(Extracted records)
/---

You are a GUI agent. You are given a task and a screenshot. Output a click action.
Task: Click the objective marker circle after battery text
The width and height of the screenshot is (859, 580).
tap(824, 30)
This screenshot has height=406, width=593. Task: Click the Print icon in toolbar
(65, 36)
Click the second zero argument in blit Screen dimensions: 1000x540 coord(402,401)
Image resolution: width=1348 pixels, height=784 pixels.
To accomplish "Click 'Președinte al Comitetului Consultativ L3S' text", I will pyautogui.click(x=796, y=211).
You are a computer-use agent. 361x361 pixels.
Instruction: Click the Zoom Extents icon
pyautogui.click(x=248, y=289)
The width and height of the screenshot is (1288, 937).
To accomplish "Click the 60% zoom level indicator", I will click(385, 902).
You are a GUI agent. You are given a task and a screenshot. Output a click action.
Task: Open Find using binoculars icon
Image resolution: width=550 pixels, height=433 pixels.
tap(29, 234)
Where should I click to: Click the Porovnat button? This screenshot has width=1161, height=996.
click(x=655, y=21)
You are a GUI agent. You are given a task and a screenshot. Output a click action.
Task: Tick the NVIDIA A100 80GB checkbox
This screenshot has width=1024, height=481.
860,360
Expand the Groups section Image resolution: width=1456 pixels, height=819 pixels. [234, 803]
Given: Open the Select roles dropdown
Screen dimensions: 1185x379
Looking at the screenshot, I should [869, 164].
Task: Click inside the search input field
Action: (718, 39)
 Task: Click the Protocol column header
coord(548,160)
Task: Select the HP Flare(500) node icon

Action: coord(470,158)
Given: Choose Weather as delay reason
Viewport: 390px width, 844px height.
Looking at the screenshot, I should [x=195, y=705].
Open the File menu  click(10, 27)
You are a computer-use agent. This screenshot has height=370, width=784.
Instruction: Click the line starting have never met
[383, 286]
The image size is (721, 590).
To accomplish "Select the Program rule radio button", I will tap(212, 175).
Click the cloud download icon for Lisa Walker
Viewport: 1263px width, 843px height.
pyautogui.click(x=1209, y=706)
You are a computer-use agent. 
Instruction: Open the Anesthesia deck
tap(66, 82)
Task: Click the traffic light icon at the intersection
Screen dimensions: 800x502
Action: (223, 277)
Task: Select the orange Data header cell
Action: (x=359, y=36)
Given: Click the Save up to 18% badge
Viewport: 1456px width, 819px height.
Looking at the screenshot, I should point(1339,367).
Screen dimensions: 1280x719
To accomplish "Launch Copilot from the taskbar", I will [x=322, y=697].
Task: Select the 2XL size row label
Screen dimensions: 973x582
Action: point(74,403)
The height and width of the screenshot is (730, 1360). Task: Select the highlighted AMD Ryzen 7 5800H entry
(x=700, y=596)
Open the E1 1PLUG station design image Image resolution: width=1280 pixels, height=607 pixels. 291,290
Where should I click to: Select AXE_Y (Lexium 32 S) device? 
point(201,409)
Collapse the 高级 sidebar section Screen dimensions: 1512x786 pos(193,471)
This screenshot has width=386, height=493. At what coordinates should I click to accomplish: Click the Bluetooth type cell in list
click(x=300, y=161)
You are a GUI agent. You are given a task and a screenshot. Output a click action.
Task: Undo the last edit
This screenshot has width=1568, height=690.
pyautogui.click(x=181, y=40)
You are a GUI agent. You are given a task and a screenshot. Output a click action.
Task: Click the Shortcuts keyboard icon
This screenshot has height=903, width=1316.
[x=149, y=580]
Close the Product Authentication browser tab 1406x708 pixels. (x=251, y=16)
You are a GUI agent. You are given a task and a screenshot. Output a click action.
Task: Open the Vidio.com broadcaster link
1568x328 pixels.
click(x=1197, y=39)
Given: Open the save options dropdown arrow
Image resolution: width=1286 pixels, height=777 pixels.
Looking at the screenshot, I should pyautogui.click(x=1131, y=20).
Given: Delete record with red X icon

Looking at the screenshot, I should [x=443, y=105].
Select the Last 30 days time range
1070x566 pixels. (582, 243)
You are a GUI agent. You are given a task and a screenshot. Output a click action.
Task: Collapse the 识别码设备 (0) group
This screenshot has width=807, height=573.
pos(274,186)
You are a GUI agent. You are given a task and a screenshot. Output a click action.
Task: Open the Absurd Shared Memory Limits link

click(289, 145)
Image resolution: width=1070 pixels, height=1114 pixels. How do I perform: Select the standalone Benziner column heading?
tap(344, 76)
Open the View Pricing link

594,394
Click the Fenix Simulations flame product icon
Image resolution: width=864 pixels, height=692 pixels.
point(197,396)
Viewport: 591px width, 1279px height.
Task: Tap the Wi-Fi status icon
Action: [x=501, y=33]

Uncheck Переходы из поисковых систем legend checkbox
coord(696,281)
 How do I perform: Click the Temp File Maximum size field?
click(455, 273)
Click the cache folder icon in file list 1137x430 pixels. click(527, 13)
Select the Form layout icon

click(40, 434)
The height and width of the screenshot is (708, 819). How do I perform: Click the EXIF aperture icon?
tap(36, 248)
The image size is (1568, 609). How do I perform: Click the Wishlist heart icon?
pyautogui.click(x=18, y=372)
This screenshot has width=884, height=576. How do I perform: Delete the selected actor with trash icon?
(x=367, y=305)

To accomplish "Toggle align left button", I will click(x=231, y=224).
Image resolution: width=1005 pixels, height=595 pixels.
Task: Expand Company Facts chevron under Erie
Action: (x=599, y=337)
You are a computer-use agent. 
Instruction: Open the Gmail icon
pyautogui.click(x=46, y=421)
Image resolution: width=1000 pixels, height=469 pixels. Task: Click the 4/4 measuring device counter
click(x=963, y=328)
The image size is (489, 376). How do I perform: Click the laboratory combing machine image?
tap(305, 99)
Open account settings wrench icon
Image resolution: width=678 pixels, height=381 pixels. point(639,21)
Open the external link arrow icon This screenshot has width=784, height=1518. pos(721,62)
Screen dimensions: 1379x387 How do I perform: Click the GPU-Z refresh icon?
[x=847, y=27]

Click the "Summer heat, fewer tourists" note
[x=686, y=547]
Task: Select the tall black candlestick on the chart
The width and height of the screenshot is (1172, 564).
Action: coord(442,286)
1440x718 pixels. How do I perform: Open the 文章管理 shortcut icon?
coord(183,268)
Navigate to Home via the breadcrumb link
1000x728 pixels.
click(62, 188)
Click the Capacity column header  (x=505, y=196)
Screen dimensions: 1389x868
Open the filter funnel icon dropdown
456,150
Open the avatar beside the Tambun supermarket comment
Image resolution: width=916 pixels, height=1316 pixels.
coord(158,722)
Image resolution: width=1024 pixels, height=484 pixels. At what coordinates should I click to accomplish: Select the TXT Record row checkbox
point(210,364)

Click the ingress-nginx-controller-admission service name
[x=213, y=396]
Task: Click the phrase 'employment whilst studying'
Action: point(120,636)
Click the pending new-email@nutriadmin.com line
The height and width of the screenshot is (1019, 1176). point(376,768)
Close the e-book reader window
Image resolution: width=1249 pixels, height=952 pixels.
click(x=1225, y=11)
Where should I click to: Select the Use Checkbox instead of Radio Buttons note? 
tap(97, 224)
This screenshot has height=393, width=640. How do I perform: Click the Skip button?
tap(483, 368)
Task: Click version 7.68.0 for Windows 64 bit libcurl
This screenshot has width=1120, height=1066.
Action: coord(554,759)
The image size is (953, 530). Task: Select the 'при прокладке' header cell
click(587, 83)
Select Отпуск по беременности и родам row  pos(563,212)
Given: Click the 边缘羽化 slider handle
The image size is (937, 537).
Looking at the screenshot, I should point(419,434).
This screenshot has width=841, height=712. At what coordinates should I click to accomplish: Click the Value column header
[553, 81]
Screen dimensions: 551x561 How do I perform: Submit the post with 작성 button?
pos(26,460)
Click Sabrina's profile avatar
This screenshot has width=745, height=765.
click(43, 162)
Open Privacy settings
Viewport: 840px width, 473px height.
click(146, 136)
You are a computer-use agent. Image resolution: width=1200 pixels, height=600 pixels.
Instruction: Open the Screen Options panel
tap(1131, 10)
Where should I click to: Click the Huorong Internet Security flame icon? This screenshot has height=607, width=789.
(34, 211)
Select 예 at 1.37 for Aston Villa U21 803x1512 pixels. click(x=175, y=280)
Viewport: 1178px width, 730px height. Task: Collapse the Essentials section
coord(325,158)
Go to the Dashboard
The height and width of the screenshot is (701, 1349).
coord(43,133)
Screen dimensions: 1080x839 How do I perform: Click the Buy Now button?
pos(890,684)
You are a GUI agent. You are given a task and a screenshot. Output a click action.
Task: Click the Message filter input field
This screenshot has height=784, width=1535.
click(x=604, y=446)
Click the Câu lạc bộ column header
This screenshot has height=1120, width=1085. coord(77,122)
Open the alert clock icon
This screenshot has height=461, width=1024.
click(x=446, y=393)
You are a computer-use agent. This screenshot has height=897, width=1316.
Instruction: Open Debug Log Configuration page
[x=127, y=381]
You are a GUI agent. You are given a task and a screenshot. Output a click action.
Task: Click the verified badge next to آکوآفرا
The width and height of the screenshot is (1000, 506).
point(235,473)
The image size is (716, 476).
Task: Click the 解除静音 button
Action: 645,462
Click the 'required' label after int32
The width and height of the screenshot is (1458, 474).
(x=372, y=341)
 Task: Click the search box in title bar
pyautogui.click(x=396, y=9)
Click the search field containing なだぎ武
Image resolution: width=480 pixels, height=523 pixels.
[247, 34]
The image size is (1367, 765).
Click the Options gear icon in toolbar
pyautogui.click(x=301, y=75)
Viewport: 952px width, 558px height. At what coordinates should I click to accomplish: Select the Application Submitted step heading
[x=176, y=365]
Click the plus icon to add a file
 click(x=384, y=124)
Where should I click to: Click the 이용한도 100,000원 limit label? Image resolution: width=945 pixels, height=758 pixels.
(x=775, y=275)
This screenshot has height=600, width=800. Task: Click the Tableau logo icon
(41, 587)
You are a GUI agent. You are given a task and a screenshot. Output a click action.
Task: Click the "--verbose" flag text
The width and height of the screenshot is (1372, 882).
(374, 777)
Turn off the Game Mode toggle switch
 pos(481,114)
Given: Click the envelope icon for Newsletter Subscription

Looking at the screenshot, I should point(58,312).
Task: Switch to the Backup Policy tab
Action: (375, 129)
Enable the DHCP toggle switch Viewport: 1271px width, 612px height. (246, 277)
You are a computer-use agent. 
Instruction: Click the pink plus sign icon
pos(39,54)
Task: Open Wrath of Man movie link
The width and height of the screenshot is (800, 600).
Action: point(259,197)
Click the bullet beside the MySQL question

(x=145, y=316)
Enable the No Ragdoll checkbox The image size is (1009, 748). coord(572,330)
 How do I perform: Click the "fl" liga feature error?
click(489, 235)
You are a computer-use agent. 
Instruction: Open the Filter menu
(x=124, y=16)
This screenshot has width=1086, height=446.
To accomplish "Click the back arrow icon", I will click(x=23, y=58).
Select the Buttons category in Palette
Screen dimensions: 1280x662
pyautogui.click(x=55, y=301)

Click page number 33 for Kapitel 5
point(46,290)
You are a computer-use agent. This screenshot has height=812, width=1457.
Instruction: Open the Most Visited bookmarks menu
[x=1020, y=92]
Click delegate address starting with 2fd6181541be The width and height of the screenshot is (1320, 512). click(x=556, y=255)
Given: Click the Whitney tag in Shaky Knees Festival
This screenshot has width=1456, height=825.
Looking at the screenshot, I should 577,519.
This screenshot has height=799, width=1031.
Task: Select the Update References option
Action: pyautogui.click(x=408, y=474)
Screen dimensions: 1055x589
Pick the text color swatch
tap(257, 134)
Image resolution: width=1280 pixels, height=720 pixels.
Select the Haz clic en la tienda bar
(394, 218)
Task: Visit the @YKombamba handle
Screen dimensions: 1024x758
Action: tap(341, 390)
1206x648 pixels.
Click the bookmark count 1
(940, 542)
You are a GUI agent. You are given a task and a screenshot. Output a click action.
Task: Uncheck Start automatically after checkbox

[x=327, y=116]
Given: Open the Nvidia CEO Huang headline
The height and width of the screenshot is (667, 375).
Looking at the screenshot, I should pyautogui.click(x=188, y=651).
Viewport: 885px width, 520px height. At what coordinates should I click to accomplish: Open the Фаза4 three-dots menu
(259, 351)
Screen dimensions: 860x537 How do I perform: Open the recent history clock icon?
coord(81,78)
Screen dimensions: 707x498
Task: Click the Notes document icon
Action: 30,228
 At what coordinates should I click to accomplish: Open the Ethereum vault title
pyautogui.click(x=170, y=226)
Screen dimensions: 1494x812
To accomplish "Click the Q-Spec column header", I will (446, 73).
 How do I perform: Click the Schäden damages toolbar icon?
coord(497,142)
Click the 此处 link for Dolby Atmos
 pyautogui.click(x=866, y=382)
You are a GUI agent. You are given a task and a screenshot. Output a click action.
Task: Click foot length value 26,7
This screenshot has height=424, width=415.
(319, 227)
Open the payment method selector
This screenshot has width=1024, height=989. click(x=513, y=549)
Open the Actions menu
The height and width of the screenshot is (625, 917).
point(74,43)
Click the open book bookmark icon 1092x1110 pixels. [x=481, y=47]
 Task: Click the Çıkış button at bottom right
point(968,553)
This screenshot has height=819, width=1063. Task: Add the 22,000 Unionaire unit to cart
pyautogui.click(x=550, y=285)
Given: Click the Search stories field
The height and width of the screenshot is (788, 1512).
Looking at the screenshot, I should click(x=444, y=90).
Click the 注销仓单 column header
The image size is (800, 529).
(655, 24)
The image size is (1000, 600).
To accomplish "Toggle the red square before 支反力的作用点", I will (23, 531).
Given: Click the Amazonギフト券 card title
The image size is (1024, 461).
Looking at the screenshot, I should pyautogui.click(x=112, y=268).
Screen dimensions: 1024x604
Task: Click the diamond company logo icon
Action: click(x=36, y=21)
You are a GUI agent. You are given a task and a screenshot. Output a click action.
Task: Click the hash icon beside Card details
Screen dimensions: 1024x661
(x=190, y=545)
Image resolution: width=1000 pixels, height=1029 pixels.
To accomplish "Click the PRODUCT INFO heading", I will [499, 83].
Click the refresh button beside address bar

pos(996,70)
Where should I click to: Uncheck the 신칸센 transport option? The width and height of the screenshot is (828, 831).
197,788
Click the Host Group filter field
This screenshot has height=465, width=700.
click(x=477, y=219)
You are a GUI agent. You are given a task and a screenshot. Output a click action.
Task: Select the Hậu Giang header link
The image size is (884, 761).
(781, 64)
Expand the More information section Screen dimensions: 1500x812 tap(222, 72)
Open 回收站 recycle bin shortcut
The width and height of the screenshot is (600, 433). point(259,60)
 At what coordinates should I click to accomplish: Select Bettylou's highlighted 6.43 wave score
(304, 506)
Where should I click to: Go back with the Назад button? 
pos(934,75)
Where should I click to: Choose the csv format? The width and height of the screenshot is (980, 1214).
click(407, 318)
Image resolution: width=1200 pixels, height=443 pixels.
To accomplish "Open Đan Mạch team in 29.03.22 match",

\---

» **WHAT NEEDS TO BE DONE**
Return word for word the lines above from the line with "has height=897, width=1316." to the line with "Task: Click the verified", including both and leaving out all others.

» **TASK ANSWER**
You are a computer-use agent. This screenshot has height=897, width=1316.
Instruction: Open Debug Log Configuration page
[x=127, y=381]
You are a GUI agent. You are given a task and a screenshot. Output a click action.
Task: Click the verified badge next to آکوآفرا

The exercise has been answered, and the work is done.